[Start of Text provided]
At the start of the 21st century the UN is continuing to develop its role in world affairs. Africa has been a particular and persistent challenge. The United Nations has faced the consequences of decolonization, the Cold War, and the struggle for self-determination with decidedly mixed results. Although the era of decolonization and self-determination has largely passed, the crises associated with those processes remain. The African continent, particularly the sub-Saharan region, continues to confront the UN with an almost insoluble number of challenges in the areas of humanitarian relief, health care, peacekeeping and peacemaking, and economic development. With the accession of Secretary General Annan, there has been a renewed focus at the UN on the plight of the continent. However, the West appears to have little desire to become more engaged in African problems.

After independence, postcolonial Africa desperately needed investment, development assistance, relief from poverty and famine, educational reform, health care, and support for nascent institutions of selfgovernment. Yet the outside world, when taking notice of Africa at all, often seemed more interested in geopolitical gains and securing and extracting Africa's resources. Africa most needed a broad international consensus in support of economic development and democratization. Instead, the world took an increasingly narrow ideological view of Africa's problems, seeking Cold War geopolitical advantage at every turn. Postcolonial Africa became the ultimate zero-sum playing field of the Cold War. Important opportunities were lost to Africans, but also to the wider world, which would have benefitted from African development and stability.
[End of Text provided]
[Start of Provided material]
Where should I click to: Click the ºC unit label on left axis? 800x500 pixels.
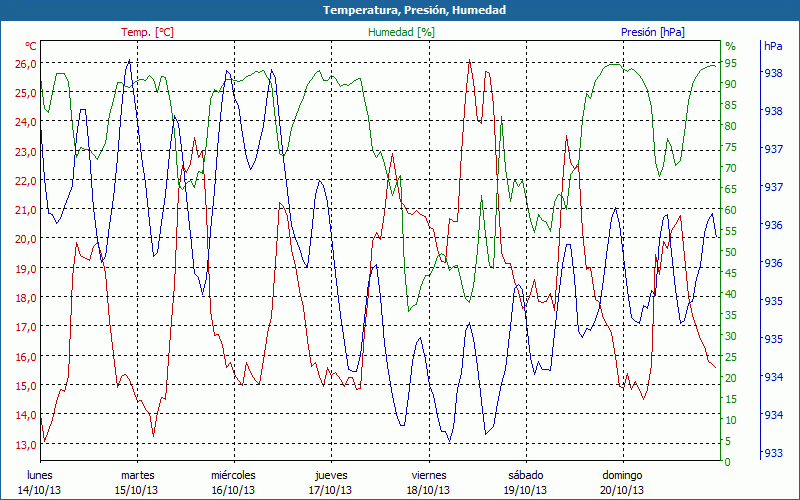tap(31, 47)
[End of Provided material]
#### Request:
Answer these questions using the text on the UN and Africa.
(a) Which region of the African continent does the text single out as continuing to confront the UN with challenges?
(b) Whose accession brought a renewed focus at the UN on the plight of the continent?
(c) What does the text call postcolonial Africa in relation to the Cold War?
The material comes from a separate source.

#### Result:
(a) The sub-Saharan region.
(b) Secretary General Annan's.
(c) The ultimate zero-sum playing field of the Cold War.